Cricket and Colonial Legacies

In openDemocracy, Ehsan Masood looks at cricket in the wake of last months controversy.

In Lagaan, a Bollywood film set in British India, an experienced team of British soldiers challenge farmers from a village to a game of cricket. But this is to be no ordinary match. If the villagers win, the crippling tax (lagaan) they owe to the Raj is to be waived. If they lose, the tax is to be trebled. None of the farmers have played before, and the district’s feudal prince begs them not to become lambs to the slaughter. But the villagers, whose captain is played by actor-director Aamir Khan, feel they have little to lose as the tax is already unaffordable. For readers who may not have seen this film, I won’t spoil the ending. What I can say is that it is another example of how a global audience is reading and watching the history of India from its own perspective.

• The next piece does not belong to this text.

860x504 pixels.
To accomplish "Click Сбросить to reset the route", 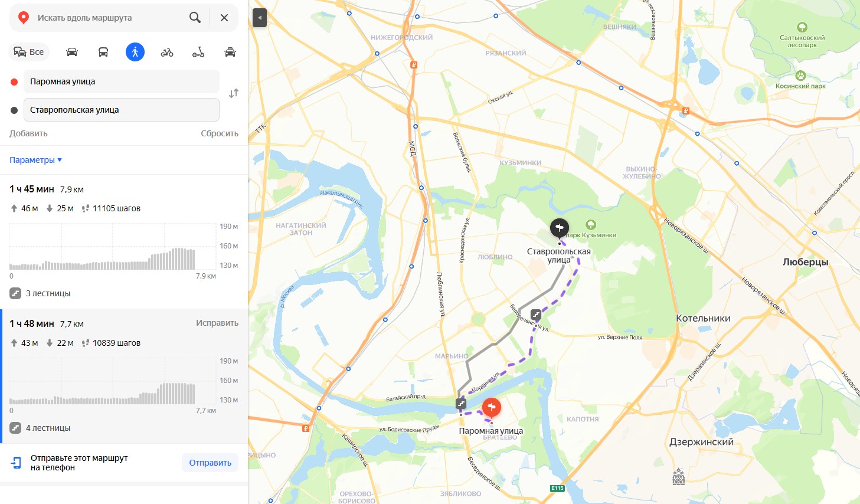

I was reminded of the film last month when a match between England and Pakistan ended abruptly amid much controversy on 20 August. As with the fictional Lagaan, this real game of cricket between a rich nation and its (former) colony offered its spectators the same mix of sport, power, colonial politics, allegations of racism and cheating, together with flashes of comedy. Its cast even included the descendant of royalty in the shape of Shahryar Khan, chair of Pakistan’s cricket-governing board and the country’s former ambassador to London; his grandmother was the queen of Bhopal in north India.